Gestion des frontières : la Côte d’Ivoire modernise son dispositif sécuritaire avec le soutien du Japon et de l’OIM

Avec l’appui du Japon et de l’OIM, la Côte d’Ivoire modernise son dispositif de gestion des frontières. Doté de 400 millions de FCFA, ce programme vise à renforcer le contrôle migratoire, améliorer les capacités des forces de sécurité et lutter contre la criminalité transfrontalière.
La Côte d’Ivoire renforce son dispositif de surveillance des frontières du Nord avec le lancement d’un nouveau programme soutenu par le gouvernement japonais et exécuté par l’Organisation internationale pour les migrations (OIM). Officiellement lancé le lundi 6 juillet 2026 à Abidjan par le ministre de l’Intérieur et de la Sécurité, le Général Vagondo Diomandé, ce projet vise à améliorer les capacités opérationnelles des services de sécurité face aux menaces transfrontalières.
Doté d’une enveloppe de 400 millions de FCFA financée par le Japon, le programme s’étendra sur 12 mois, du 31 mars 2026 au 30 mars 2027. Il concerne principalement les zones frontalières du Nord ivoirien, confrontées à plusieurs défis, notamment la gestion des flux migratoires, la criminalité organisée, les trafics illicites et les risques sécuritaires liés à l’instabilité régionale.
L’un des volets majeurs du projet repose sur la modernisation des outils technologiques utilisés par les services chargés de la surveillance des frontières.
Le programme prévoit notamment l’extension du système MIDAS (Migration Information and Data Analysis System), une plateforme numérique développée pour faciliter l’enregistrement, l’analyse et la vérification des données relatives aux voyageurs.
Déployé après une phase pilote réussie à Kalamon, localité située dans le département de Doropo, dans la région du Bounkani, à proximité de la frontière avec le Burkina Faso, ce dispositif permet d’améliorer l’identification des voyageurs et de détecter plus rapidement les documents frauduleux.
Le projet accorde également une place importante au renforcement des compétences humaines. À ce jour, 20 policiers et 8 agents de l’administration en charge de l’immigration ont déjà bénéficié de formations sur l’utilisation des nouvelles technologies appliquées à la gestion des frontières.
Au-delà de la dimension numérique, le programme prévoit l’amélioration des conditions de travail des forces déployées sur le terrain.
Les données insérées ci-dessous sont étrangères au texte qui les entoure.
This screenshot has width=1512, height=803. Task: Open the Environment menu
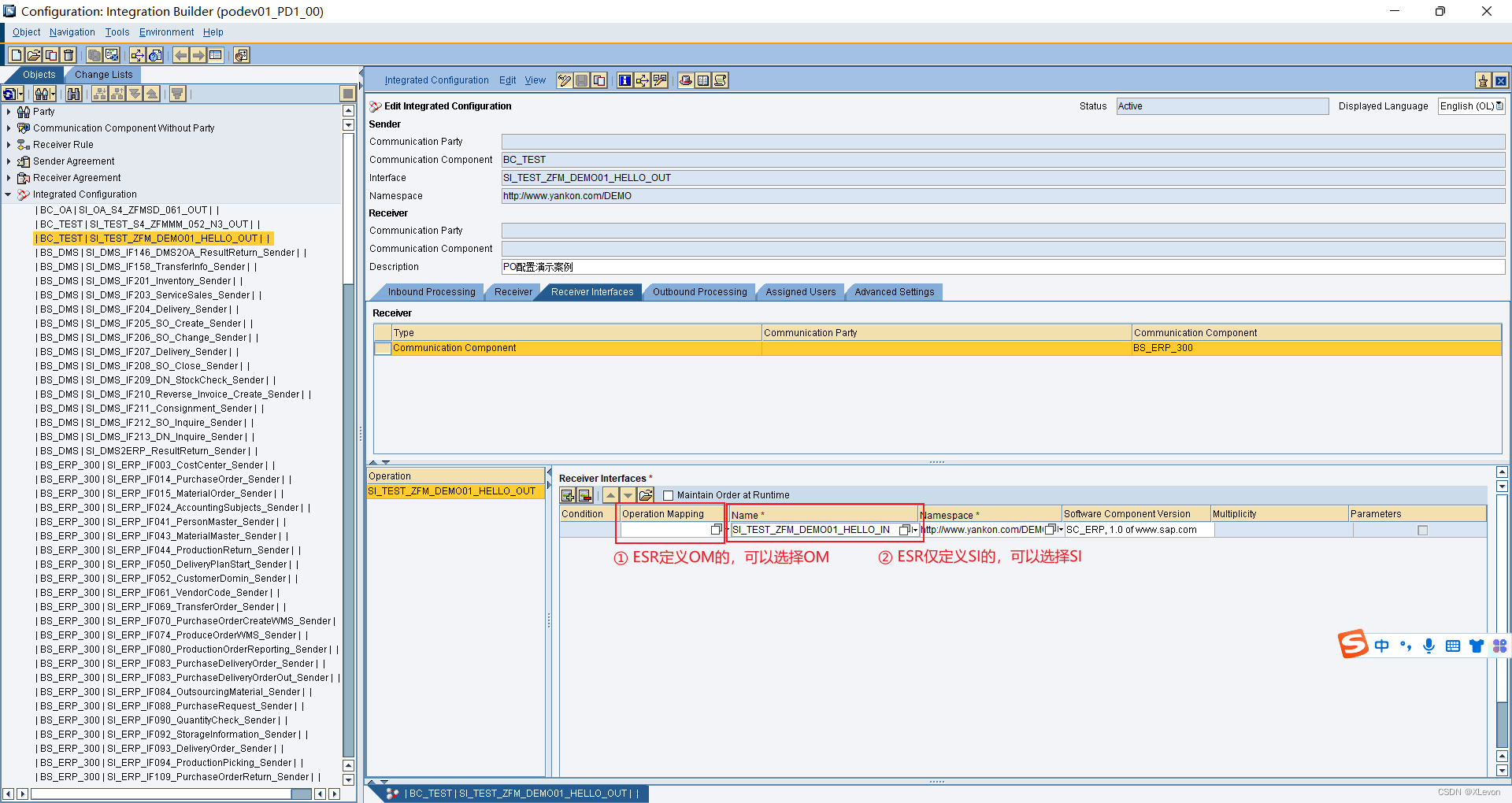pyautogui.click(x=166, y=32)
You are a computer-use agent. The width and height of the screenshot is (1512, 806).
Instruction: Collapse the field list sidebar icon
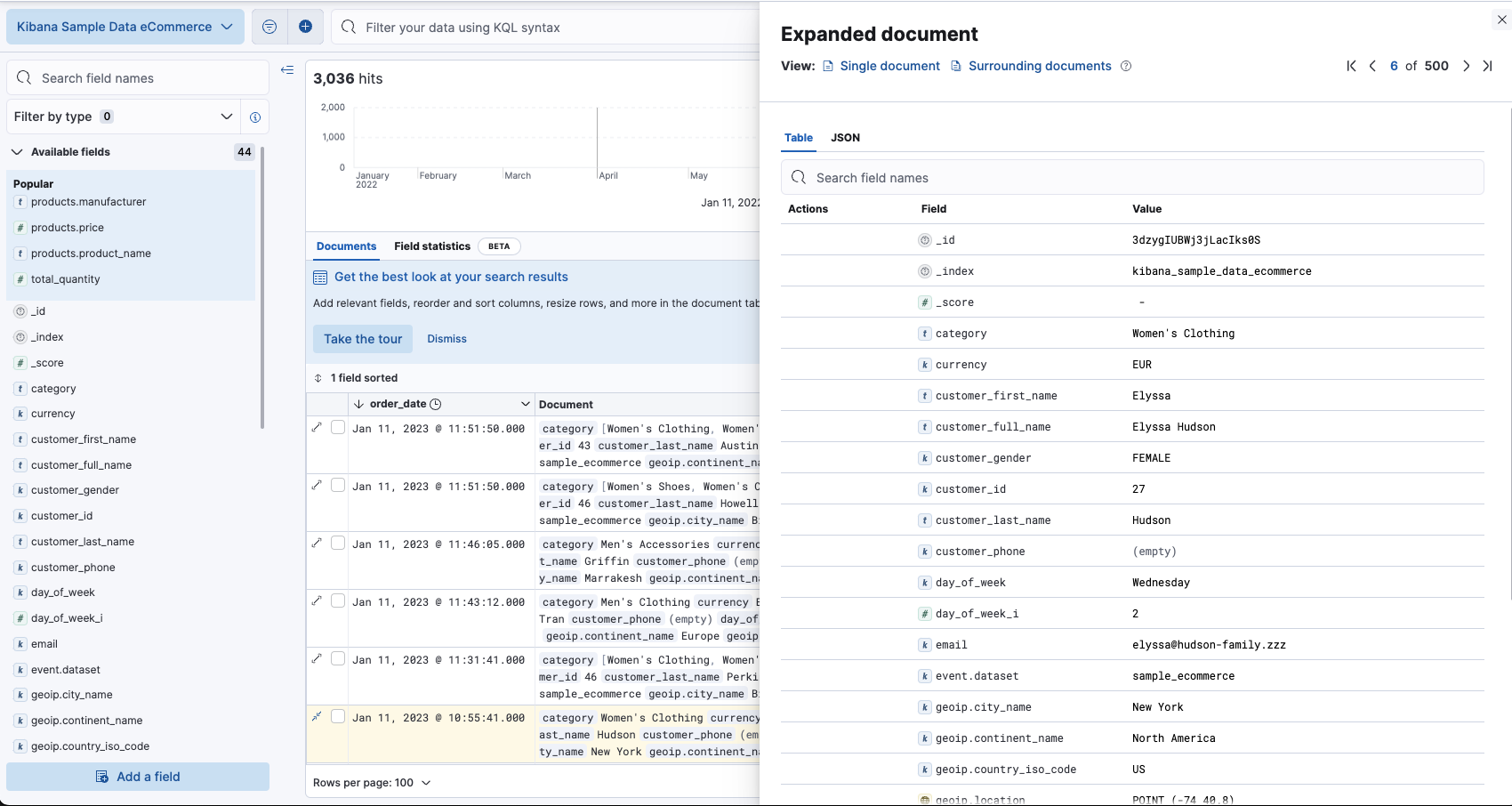coord(286,69)
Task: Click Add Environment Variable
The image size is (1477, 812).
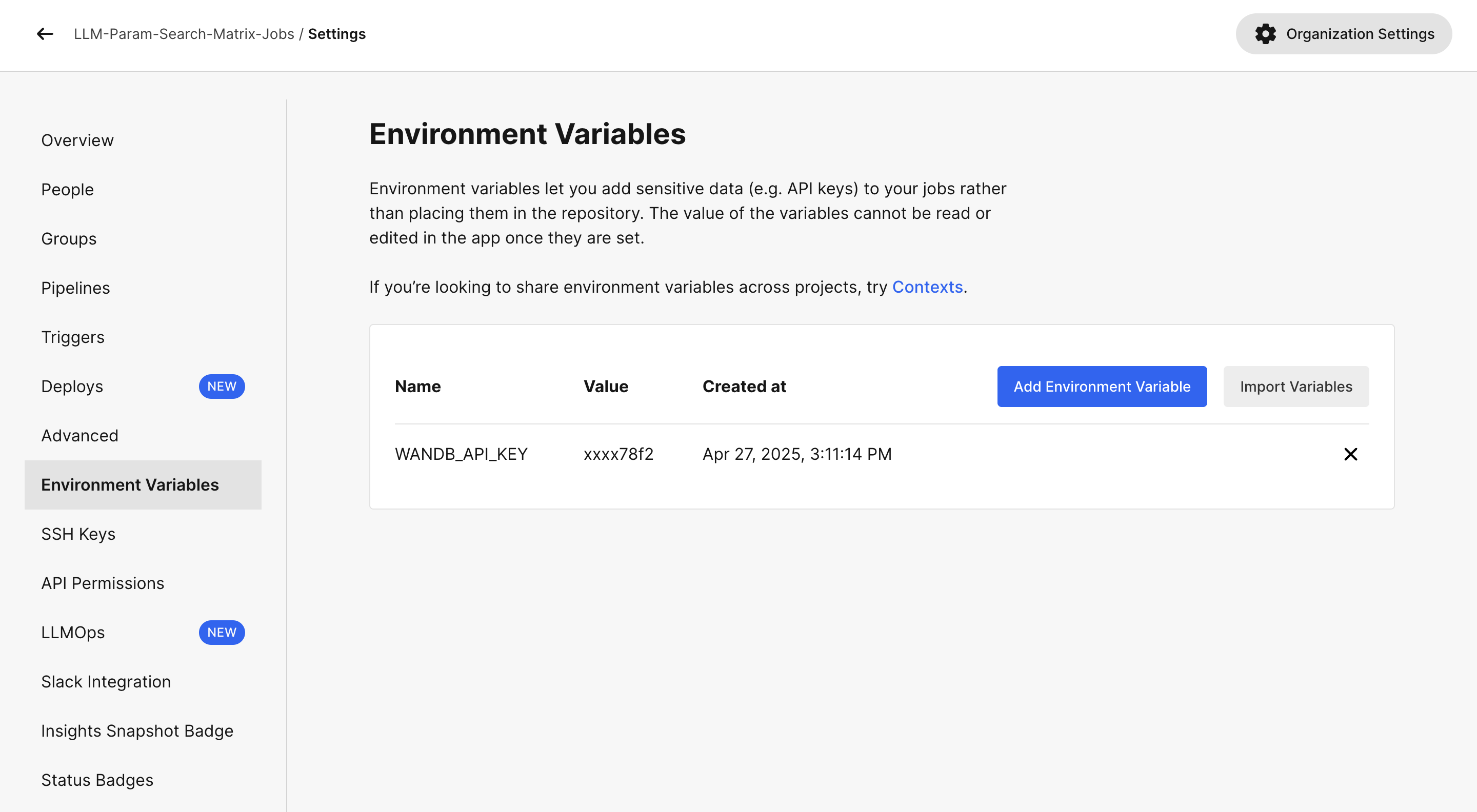Action: point(1101,386)
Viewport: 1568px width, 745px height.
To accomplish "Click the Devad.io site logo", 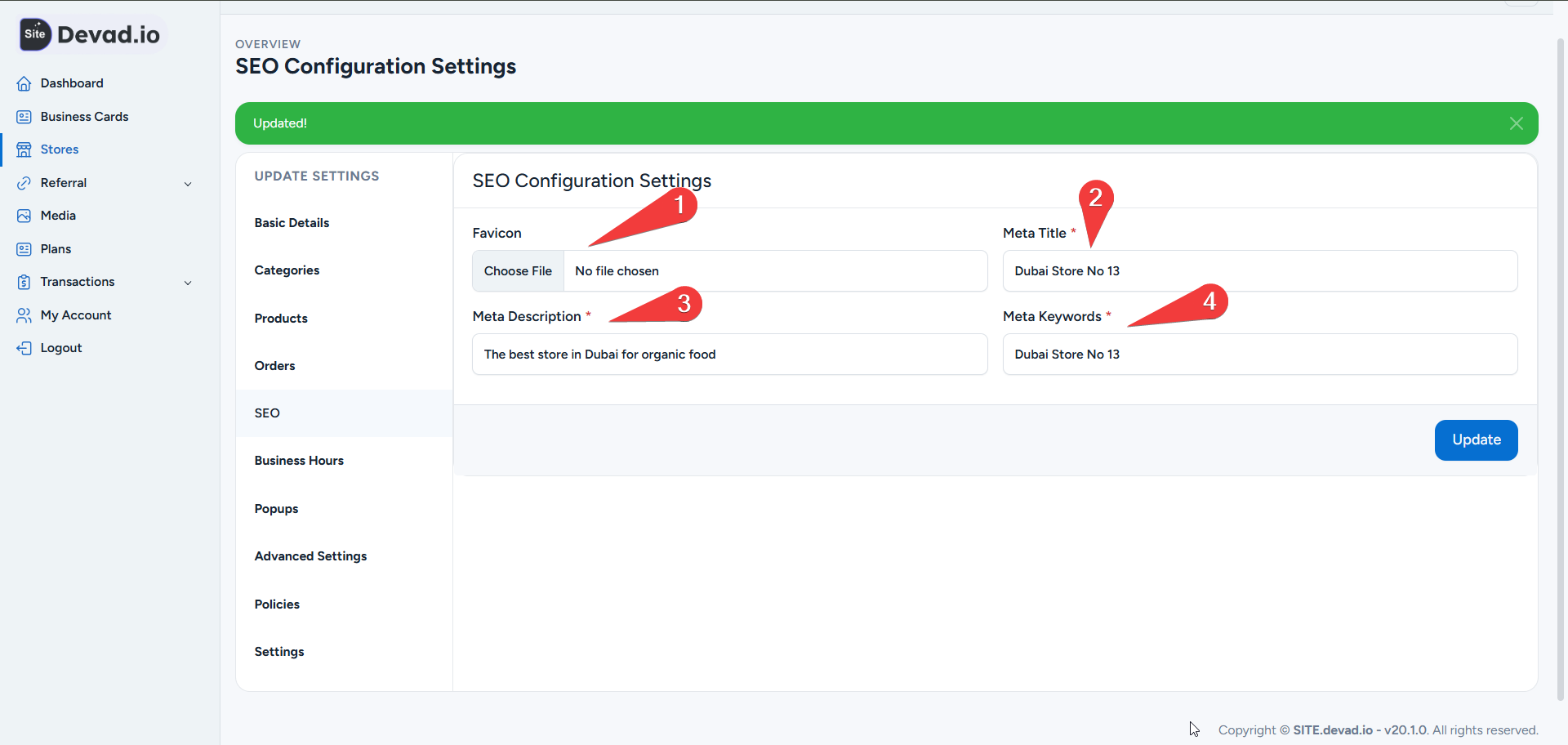I will tap(90, 34).
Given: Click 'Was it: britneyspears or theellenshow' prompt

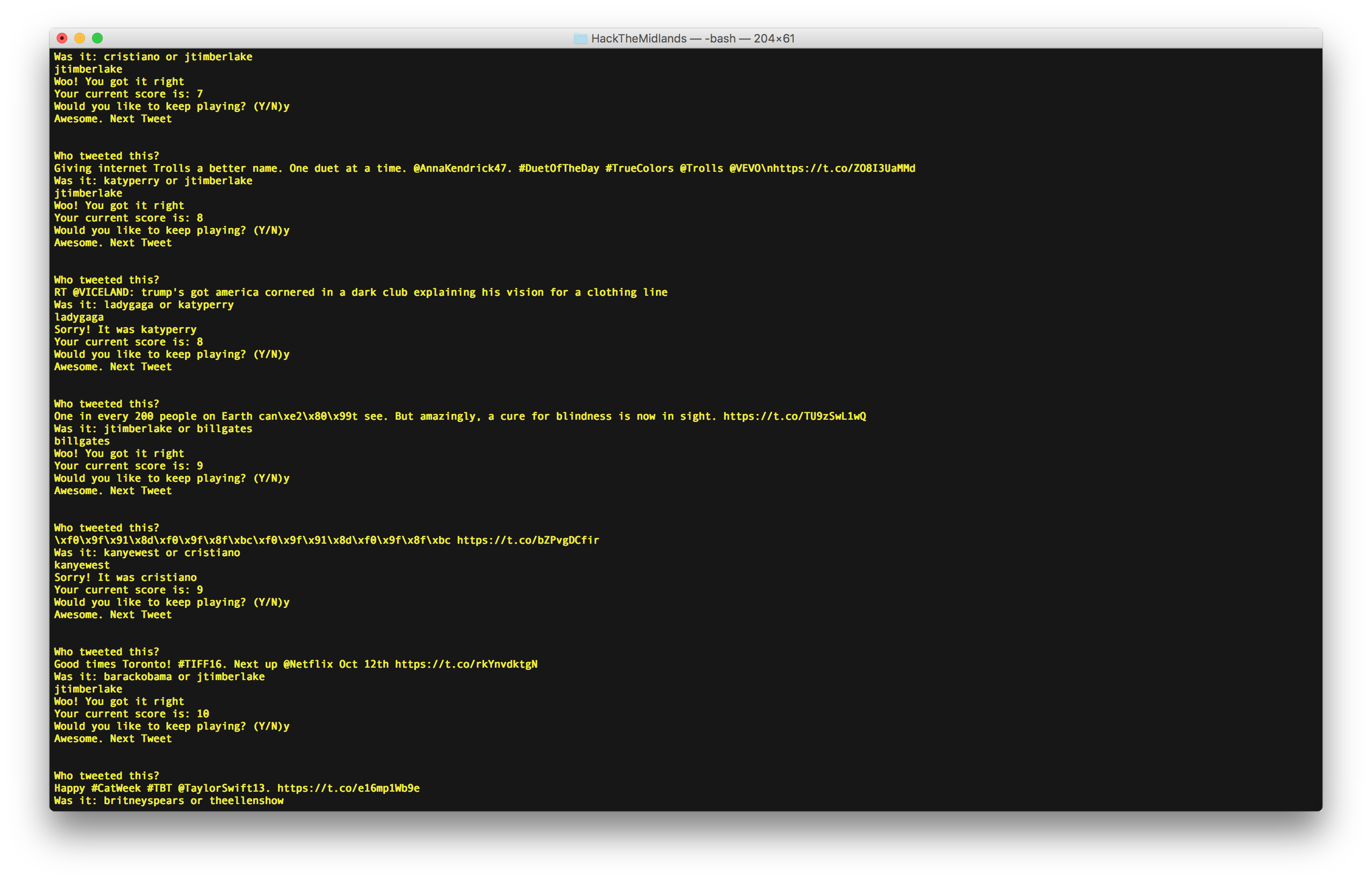Looking at the screenshot, I should click(169, 801).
Des opérations de réhabilitation des espaces professionnels et d’aménagement de logements sont prévues dans les postes frontaliers de Kalamon et de Koguienou.
Le programme comporte également une dimension communautaire avec le financement d’infrastructures sociales et hydrauliques au profit des populations vivant dans les zones frontalières.
Cette approche vise à renforcer la confiance entre les forces de sécurité et les communautés locales, qui jouent un rôle essentiel dans la prévention et le signalement des risques liés aux activités criminelles.
Pour les autorités ivoiriennes, la sécurisation des frontières ne peut se limiter au contrôle militaire ou administratif. Elle doit également intégrer les besoins des populations locales afin de favoriser la stabilité et la cohésion sociale.
L’appui du Japon et l’expertise technique de l’OIM témoignent de l’importance de la coopération internationale dans la gestion moderne des frontières.
Cette collaboration repose sur une approche combinant sécurité, respect des droits humains, facilitation de la mobilité régulière et amélioration de la gouvernance migratoire.
Pour la Côte d’Ivoire, qui occupe une position stratégique en Afrique de l’Ouest avec des frontières partagées avec le Burkina Faso, le Mali, la Guinée, le Liberia et le Ghana, le renforcement du contrôle frontalier constitue un enjeu majeur.
Avec ce nouveau programme, Abidjan poursuit la modernisation de son dispositif sécuritaire afin de disposer de frontières plus sûres, mieux équipées et capables de répondre aux nouvelles menaces transnationales.